LES QUESTIONS EN LITIGE

[11]           Le demandeur soulève la question qui suit :

1.      La Section de la protection des réfugiés a-t-elle commis une erreur de fait ou de droit, manqué à l’équité ou outrepassé sa compétence lorsqu’elle a conclu que le demandeur n’était pas crédible?

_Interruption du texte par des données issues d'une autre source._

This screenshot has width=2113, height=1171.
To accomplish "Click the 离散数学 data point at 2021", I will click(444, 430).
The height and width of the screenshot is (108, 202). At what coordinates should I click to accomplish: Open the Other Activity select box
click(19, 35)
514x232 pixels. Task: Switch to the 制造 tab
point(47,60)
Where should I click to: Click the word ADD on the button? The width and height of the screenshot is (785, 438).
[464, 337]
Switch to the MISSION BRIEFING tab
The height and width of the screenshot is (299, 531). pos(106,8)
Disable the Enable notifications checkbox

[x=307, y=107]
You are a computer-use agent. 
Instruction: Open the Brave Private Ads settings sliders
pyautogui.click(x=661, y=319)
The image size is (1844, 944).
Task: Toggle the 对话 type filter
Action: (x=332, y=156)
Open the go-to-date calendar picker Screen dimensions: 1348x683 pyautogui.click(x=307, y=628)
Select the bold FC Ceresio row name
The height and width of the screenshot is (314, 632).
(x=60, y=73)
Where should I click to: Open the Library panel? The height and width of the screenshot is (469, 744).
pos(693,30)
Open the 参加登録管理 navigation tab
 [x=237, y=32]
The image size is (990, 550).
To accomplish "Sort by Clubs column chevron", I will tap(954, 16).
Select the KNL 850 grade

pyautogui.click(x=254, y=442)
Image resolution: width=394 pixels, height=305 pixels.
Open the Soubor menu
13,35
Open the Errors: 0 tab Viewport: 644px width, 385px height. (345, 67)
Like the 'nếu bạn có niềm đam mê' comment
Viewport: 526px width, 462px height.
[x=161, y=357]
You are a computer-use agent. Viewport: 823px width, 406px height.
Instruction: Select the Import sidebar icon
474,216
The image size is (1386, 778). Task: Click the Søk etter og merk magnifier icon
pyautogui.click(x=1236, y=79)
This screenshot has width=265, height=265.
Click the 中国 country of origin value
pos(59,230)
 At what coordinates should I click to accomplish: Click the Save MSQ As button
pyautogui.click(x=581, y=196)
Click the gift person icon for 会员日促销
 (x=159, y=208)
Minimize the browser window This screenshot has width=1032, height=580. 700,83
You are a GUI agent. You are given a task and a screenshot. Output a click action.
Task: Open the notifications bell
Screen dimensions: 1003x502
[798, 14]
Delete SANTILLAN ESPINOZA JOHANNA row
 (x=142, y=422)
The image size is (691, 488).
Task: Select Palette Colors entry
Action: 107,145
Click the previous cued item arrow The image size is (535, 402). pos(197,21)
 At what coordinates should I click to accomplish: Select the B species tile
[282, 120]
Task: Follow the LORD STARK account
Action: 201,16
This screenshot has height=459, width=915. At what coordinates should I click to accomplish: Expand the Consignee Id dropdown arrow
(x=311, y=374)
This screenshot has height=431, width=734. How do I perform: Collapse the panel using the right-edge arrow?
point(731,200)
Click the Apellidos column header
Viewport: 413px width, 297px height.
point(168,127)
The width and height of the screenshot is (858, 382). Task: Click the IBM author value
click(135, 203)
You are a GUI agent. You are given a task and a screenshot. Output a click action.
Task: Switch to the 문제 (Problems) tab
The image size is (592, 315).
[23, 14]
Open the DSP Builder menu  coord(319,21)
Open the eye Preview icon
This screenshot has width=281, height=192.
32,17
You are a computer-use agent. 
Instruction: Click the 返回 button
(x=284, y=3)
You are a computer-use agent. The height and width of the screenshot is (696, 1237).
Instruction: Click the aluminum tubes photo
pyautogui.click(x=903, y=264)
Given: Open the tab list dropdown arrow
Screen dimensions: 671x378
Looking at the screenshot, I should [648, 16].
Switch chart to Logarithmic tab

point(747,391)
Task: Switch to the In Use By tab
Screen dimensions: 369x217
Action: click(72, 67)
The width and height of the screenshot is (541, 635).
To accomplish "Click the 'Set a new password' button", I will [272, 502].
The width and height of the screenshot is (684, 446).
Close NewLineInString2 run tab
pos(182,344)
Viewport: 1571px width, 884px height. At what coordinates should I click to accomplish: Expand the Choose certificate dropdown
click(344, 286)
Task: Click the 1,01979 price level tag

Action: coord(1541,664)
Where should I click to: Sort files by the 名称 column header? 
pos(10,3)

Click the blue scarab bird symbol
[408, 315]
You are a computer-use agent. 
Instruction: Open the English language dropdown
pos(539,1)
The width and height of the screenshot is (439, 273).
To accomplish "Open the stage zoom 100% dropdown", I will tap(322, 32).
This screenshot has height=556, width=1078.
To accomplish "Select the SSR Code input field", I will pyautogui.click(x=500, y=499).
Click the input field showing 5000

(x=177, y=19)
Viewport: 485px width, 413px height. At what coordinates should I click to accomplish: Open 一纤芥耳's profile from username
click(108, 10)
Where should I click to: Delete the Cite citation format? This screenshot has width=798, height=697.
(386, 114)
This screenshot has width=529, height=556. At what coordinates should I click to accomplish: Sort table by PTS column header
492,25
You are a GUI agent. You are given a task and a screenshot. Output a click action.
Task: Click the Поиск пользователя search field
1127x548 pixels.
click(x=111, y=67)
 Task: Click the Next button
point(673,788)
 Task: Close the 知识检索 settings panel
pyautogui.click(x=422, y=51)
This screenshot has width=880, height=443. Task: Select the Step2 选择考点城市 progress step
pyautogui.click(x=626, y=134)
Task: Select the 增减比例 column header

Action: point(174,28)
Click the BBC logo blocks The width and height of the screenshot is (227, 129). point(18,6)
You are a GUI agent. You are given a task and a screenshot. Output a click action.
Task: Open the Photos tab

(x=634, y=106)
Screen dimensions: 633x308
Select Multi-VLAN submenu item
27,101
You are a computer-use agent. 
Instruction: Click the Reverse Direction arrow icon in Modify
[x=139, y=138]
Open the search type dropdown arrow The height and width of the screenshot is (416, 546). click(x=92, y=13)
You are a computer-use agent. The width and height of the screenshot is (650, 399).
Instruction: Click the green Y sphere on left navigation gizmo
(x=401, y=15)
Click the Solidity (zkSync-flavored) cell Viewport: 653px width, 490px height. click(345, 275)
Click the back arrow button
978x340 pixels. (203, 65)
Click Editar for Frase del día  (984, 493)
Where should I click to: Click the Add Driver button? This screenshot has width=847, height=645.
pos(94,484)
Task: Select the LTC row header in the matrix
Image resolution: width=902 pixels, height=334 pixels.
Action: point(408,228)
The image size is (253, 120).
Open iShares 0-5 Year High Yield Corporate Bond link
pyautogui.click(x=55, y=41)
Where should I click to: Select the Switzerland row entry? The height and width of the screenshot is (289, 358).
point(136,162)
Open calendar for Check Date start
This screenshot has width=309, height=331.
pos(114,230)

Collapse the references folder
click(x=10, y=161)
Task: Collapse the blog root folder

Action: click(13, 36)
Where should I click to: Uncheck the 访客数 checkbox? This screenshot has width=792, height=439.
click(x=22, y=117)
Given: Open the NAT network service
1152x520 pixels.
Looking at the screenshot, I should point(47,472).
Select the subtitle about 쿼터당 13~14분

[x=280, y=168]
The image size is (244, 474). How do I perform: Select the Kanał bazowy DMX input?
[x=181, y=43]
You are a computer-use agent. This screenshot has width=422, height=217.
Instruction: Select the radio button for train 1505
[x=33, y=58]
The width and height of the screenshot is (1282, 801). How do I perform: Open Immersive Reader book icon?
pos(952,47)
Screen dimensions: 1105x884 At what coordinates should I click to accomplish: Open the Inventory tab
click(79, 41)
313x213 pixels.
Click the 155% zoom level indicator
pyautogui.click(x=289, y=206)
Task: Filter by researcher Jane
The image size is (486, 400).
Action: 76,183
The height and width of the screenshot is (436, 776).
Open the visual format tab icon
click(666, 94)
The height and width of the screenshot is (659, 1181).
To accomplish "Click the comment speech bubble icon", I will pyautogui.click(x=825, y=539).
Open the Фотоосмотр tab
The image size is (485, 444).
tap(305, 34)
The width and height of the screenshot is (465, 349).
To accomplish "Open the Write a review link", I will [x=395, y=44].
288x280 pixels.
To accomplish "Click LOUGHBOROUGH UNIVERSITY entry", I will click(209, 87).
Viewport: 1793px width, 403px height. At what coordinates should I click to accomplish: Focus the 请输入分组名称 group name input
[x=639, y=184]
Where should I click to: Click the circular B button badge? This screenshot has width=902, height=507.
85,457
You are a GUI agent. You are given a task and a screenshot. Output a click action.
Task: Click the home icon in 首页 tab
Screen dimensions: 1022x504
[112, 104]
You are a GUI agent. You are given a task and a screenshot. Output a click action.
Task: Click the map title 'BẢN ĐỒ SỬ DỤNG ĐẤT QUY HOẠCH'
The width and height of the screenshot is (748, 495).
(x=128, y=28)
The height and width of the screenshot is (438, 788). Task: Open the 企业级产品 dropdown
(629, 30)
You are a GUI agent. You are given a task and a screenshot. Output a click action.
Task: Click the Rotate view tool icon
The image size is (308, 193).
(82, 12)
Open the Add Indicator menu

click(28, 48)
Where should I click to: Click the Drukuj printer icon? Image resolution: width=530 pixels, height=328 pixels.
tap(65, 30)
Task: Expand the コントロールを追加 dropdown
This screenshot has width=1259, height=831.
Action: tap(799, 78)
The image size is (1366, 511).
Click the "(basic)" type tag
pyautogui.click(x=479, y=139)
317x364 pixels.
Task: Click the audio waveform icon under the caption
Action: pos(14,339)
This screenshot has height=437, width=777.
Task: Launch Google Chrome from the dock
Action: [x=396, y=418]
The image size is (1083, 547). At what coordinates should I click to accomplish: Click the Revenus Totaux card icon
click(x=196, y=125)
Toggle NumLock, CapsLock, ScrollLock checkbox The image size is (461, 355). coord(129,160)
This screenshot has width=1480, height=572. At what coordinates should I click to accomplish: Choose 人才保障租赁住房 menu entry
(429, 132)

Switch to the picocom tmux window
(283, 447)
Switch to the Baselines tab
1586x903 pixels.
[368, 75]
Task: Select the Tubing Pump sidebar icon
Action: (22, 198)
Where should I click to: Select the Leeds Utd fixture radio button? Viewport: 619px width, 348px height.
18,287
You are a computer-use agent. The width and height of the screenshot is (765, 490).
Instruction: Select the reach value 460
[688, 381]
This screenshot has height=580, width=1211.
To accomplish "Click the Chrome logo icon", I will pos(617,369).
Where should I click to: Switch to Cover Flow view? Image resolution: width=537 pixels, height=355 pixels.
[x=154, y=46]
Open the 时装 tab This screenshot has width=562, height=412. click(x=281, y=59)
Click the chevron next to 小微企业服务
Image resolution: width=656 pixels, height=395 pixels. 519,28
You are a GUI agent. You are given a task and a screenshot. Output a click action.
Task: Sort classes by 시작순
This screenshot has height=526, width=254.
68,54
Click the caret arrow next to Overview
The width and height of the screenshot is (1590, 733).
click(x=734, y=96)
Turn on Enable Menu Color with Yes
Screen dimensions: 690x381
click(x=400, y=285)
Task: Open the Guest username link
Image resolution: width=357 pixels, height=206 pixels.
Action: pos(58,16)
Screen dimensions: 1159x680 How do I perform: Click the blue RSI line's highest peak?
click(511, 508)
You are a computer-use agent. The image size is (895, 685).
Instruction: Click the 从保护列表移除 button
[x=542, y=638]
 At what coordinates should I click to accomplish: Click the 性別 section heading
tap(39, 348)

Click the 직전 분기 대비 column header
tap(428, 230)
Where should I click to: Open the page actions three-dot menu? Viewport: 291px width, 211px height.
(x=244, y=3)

La Cour fait observer que le demandeur soulève un certain nombre d’autres questions dans ses observations. J’y substituerai les questions qui suivent, qui recouvrent l’ensemble des questions individuelles énumérées par le demandeur :

1.      Était-il raisonnable pour la SPR de conclure que le demandeur n’était pas crédible?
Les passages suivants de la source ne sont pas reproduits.